Below is the entire subsection on the domains of wealth production culled from the New Nationalism article.

 

Generate wealth from both external and domestic markets.

 

Various stakeholders in the past were divided along the question of what should be the driver of growth & development (demand-side discourse): the external, or internal market? The followers of the ‘externalists’ were the ones behind the export-oriented development strategy, whose rationalizations for massive exports were quite poor recycles of the mercantilist contention that wealth should be produced more from out of the external markets (colonies during the time of empires). The ‘internalists’ were the ones behind import-substitution strategies, whose rationalizations were poor photocopies of Keynesian demand-side formulations.

 

In today’s context, it is wiser to view both the external and domestic markets as synergistic spheres for accumulating national wealth and meeting head-on the demands for delivering welfare. The external market discourse can work only in circumstances where a domestic demand has failed to develop, which in our case was the pre-1990s economy. By the late 1990s, it was clear that a significant change had taken place on the demand side of our economy, as folks were buying a lot of articles of commerce at a time of crisis. The middle class population is rising relative to the entire population, whose households’ needs have become more differentiated and have leaped beyond the bounds of ‘rice-and-galunggong’ expenditures. Today, Filipino families purchase around fifty-three percentum (53%) of their household needs from supermarkets, malls and large retail centers, even as the wet markets and sari-sari stores are declining in importance. These changes are real, and we cannot be blind to them by continuing to harp on an export-driven growth.

 

We must then fast-track large-scale redistribution schemes, such as to witness the rise in purchasing powers of our own people. This cannot be done outright during the next three (3) years, as we face a fiscal dilemma of crisis proportions. But beyond 2007 lies new opportunity fields. The fiscal route to stabilization will have been solidly achieved by then, and the nation can embark on more ambitious endeavors aimed at increasing incomes, reducing unemployment and poverty and increasing domestic consumption.

 

As the domestic market catches up in stabilizing the economy and producing national wealth, stakeholders shouldn’t be remiss in improving the competitiveness of our export products. Our great advantage is that we have ample supplies of skilled labor, with wages still relatively low. The power sector is also quite rich in supply of electricity, even as new projects are now being planned to neutralize possible supply problems in the short run.
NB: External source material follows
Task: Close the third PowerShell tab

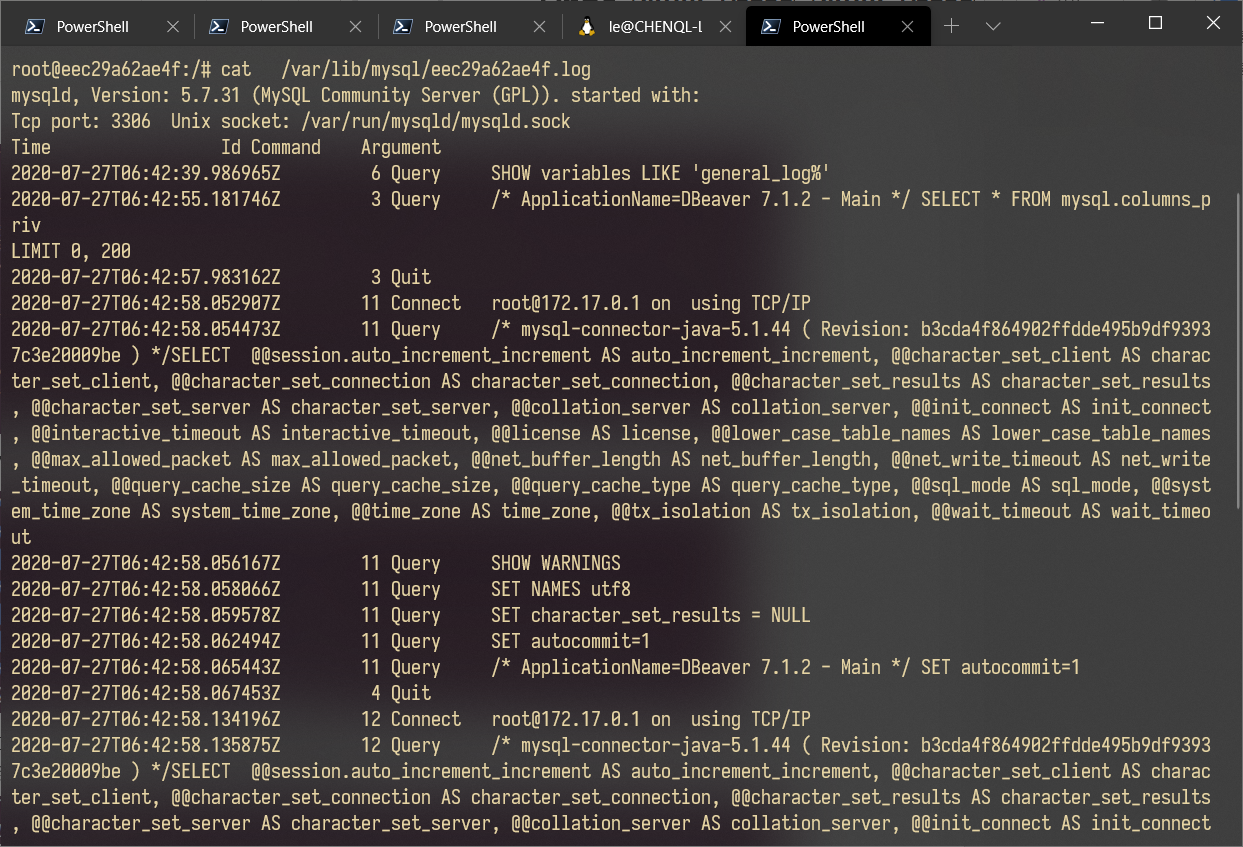Action: [x=539, y=27]
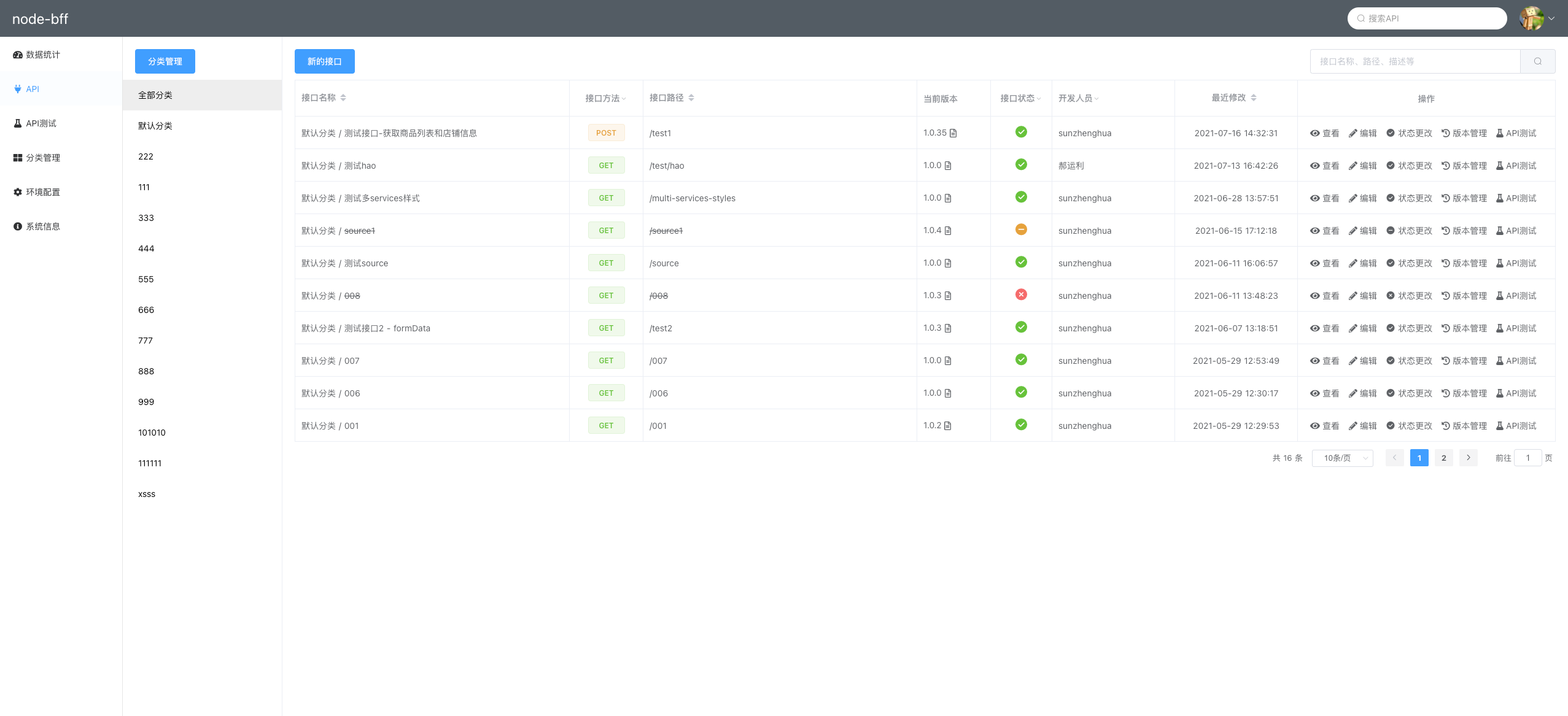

Hopefully, power supply would stabilize and electricity cost would decrease, contributing thus to rendering our exportable articles more competitive enough. Save for capital goods and petroleum, large volumes of which our producers continue to import, the other factors of production are within our hands to control and manipulate, inclusive of rent and interest rate. It is hereby argued that, with such factors controllable enough, we can optimize conditions for rendering our exportable articles maximally competitive and continue to permit the external market to be a source of substantial wealth. What more if we produce all of our essential capital goods, thus further bringing down the cost of production, given that the price of other factor inputs also go down?